If polls hold up, Barack Obama is going to win by a pretty significant margin. While I have a lot of reservations about an Obama administration, and while I completely reject the religion of presidentialism, I'm nonetheless pretty damn psyched about the prospects of him winning for reasons that go way beyond being happy that John McCain isn't in the Oval Office. We all have our reasons for pulling for Obama - here are three of mine (many of which I have written about over the last year):
- Obama is a person who carries with him almost every major cultural attribute - African American heritage, inner-city roots, generally liberal voting record - that the conservative movement has demonized for at least a generation, if not more.

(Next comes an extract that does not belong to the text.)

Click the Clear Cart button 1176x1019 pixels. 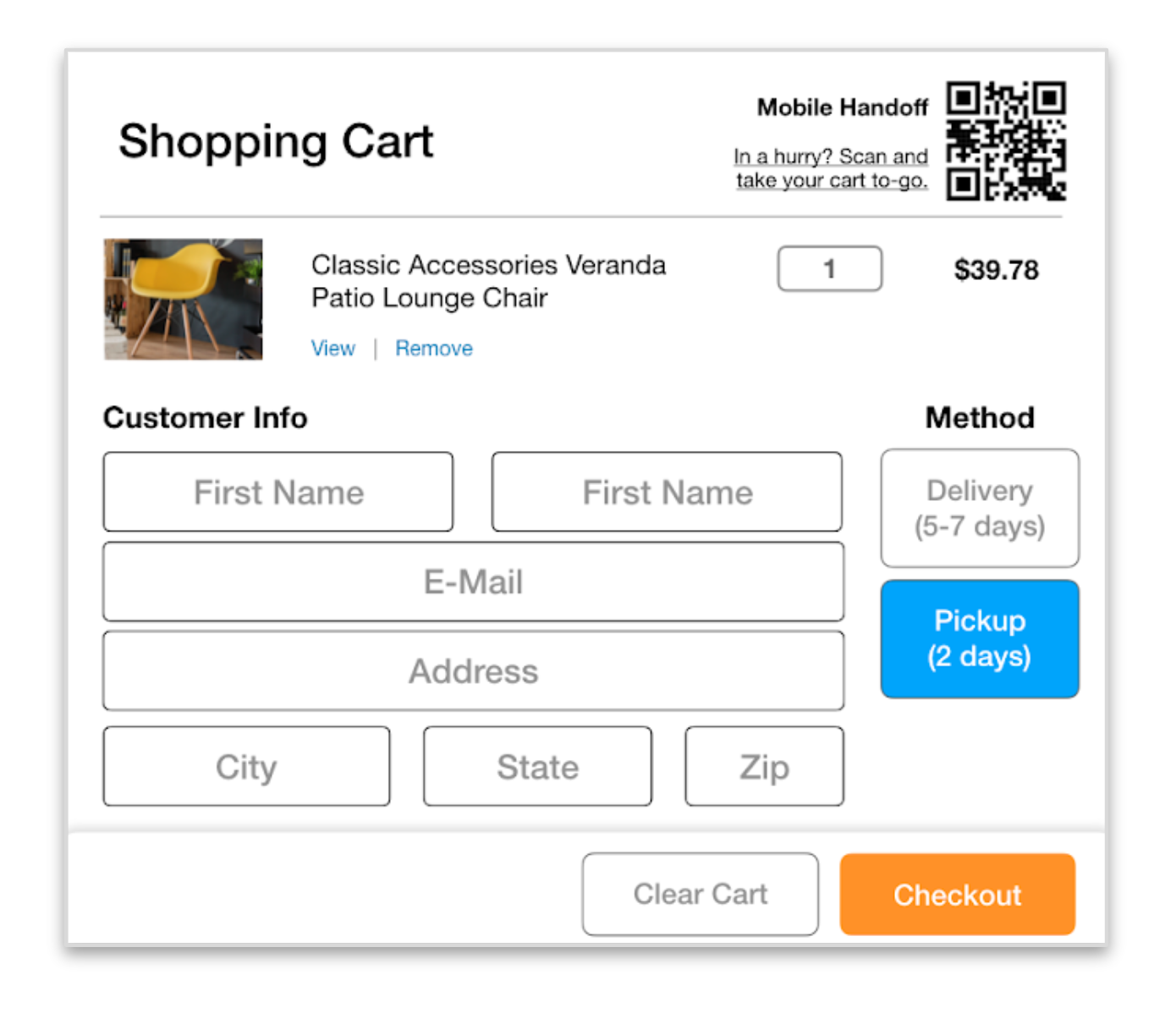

If he wins, it will be a major step forward in America rejecting that demonization, and saying it is unacceptable.
- While he has been squishy on some important issues like FISA and NAFTA, and while he has been straight-up awful on other issues like the bailout, he hasn't really triangulated against the progressive movement in any kind of structural way. That is, he hasn't made an attack on progressives a centerpiece of a strategy to prove or validate his "independence" in the sort of "Look at how bipartisan I am by kicking progressives in the face!" kind of way. Sure, the times make it easier to avoid that kind of triangulation, but there were opportunities for him to triangulate, and he hasn't in the way that other Democratic politicians would have. If he wins without that kind of triangulation, it throws out the standard DLC model claiming the only way to win elections is to dis America's progressive majority.
- Whether he wanted to or not - and I suspect he did - he will win with a mandate for real, far-reaching change. The huge numbers of new voters brought into the process are going to be expecting - even demanding - substantive change, not half-measures from an Obama administration. So even if Obama himself wants to move slowly or incrementally, there's a big potential that he's going to have a pressure system pushing him harder (I say "potential" because it remains to be seen whether progressive organizations are ready to do the tough post-election work of building that mandate into a social movement - a big if in the age of Partisan War Syndrome).
Again, Obama isn't perfect - far from it. But he also isn't John McCain - and more importantly, he has the potential to not be an incrementalist triangulator like Bill Clinton, either. If he wins, the victory will be both a big achievement unto itself and a rare moment of opportunity for lasting change.
P.S. I am not overconfident at all here - I still think there's a very real chance Obama could lose. I (obviously) hope that doesn't happen.